According to the Hartford Courant, Davis hopes to play college basketball at UConn for Geno Auriemma.

“I want to go to UConn and be the point guard on the basketball team. That’s like my dream and then go into the WNBA,” Davis told ESPN last week. “That’s for Geno. Geno has to know.”

Auriemma knows. A Philadelphia guy at his core, he reached out to Davis earlier this week, a phone call that left the girl speechless.

“It was really fun,” Davis said Tuesday of her conversation with Auriemma. “I was actually very shocked and surprised. He told me he was watching the games. That I should keep it up. And that I needed to get a couple of hits.”

Davis’ stated desire resulted in Auriemma giving her a phone call, which is permissible per NCAA rules due to the fact that she’s yet to reach the grade (ninth) that the NCAA uses to define a “recruitable prospect.” The two also share a connection to the Philadelphia area, with Auriemma and his family emigrating to Norristown, Pennsylvania (which is some six miles northwest of Philadelphia) from their native Italy when he was seven years old.

## Task instructions
(A) Edit the passage about Davis and Auriemma from "Davis’ stated desire" to "seven years old.", replacing "phone call" with "telephone call".
(B) How would you sum up the passage about Davis and Auriemma in two sentences?
Answer from the passage about Davis and Auriemma alone.

## Provided material
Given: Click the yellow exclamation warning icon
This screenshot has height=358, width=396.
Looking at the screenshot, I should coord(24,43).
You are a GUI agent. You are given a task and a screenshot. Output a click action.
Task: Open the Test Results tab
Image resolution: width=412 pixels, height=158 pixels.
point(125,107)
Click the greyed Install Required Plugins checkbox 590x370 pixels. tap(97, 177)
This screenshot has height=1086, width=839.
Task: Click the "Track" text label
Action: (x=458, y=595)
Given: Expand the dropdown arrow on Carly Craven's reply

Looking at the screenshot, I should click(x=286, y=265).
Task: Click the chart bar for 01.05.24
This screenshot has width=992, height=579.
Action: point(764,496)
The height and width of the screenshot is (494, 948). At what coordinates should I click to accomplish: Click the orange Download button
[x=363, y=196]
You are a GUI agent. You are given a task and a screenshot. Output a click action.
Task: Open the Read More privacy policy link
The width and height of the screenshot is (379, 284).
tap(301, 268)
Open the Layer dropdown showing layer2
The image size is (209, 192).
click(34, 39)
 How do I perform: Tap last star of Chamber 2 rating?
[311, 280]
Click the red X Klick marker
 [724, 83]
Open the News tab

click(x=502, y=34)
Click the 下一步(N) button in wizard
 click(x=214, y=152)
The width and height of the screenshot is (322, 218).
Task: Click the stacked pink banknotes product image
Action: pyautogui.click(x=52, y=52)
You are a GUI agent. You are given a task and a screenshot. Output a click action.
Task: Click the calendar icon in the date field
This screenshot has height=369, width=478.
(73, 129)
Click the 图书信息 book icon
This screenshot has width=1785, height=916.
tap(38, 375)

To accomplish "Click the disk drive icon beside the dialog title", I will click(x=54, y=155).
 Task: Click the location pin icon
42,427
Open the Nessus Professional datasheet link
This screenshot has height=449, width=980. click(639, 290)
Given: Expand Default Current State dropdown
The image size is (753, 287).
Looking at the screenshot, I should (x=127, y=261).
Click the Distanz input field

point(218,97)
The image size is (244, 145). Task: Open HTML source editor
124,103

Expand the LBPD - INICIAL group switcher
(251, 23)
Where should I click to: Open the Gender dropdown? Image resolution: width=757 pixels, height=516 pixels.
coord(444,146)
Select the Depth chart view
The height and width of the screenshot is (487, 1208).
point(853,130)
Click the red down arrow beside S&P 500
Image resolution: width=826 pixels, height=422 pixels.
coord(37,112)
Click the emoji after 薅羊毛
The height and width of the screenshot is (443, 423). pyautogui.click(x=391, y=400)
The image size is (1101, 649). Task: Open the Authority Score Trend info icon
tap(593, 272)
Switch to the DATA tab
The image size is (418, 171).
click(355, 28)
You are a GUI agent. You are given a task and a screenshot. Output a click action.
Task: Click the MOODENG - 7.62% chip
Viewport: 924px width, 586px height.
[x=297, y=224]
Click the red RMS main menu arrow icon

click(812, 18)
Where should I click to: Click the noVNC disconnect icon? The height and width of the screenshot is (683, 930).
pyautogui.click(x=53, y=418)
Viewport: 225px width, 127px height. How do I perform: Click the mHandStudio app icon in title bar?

## Responses per task
(A)
Davis’ stated desire resulted in Auriemma giving her a telephone call, which is permissible per NCAA rules due to the fact that she’s yet to reach the grade (ninth) that the NCAA uses to define a “recruitable prospect.” The two also share a connection to the Philadelphia area, with Auriemma and his family emigrating to Norristown, Pennsylvania (which is some six miles northwest of Philadelphia) from their native Italy when he was seven years old.

(B) Davis told ESPN that her dream is to play point guard for Geno Auriemma at UConn and then go into the WNBA, and Auriemma responded with a phone call telling her to keep it up. NCAA rules permitted the call because she has not yet reached ninth grade, and the two share ties to the Philadelphia area, where Auriemma's family settled after emigrating from Italy.